Beginning with the line that includes "How do I perform: Toggle" and ending with the last line of the entries below, set down each line exactly; include no pictures.
───── Records supplied ─────
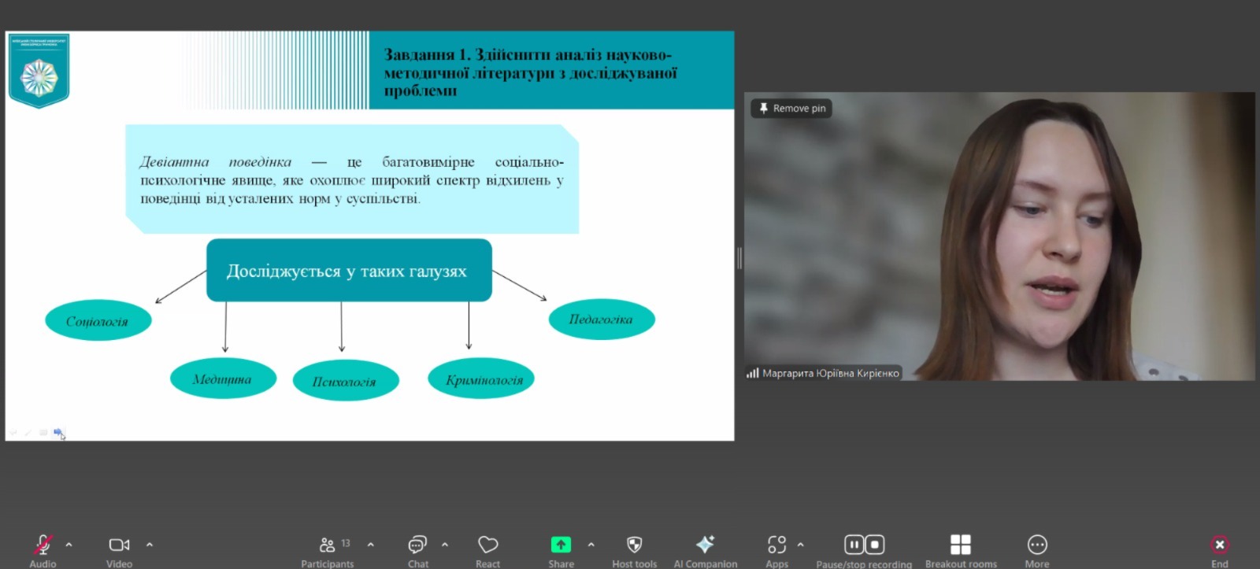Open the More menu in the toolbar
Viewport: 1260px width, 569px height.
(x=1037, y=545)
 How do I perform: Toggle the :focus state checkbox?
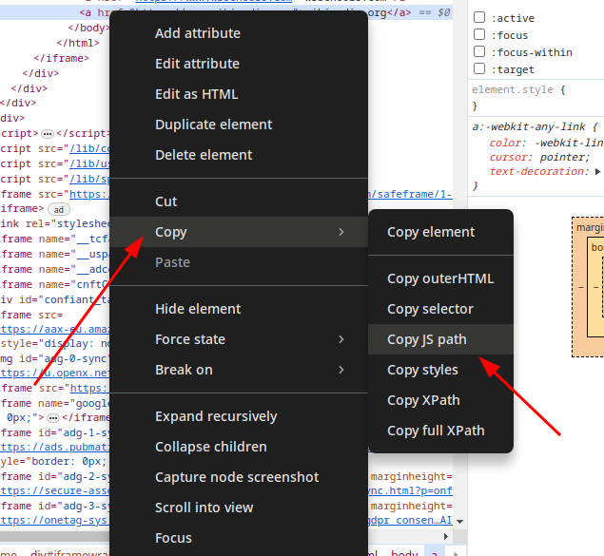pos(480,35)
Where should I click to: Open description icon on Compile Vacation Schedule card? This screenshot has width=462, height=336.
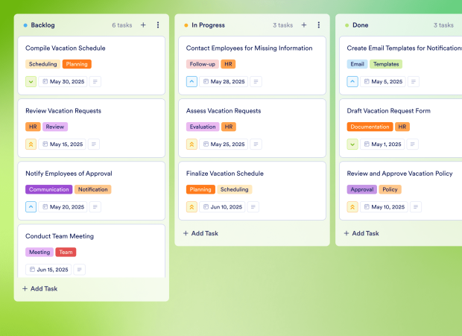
─────
## Written reply
 How do I perform: Toggle the :focus state checkbox?
pos(480,35)
Where should I click to: Open description icon on Compile Vacation Schedule card? This screenshot has width=462, height=336.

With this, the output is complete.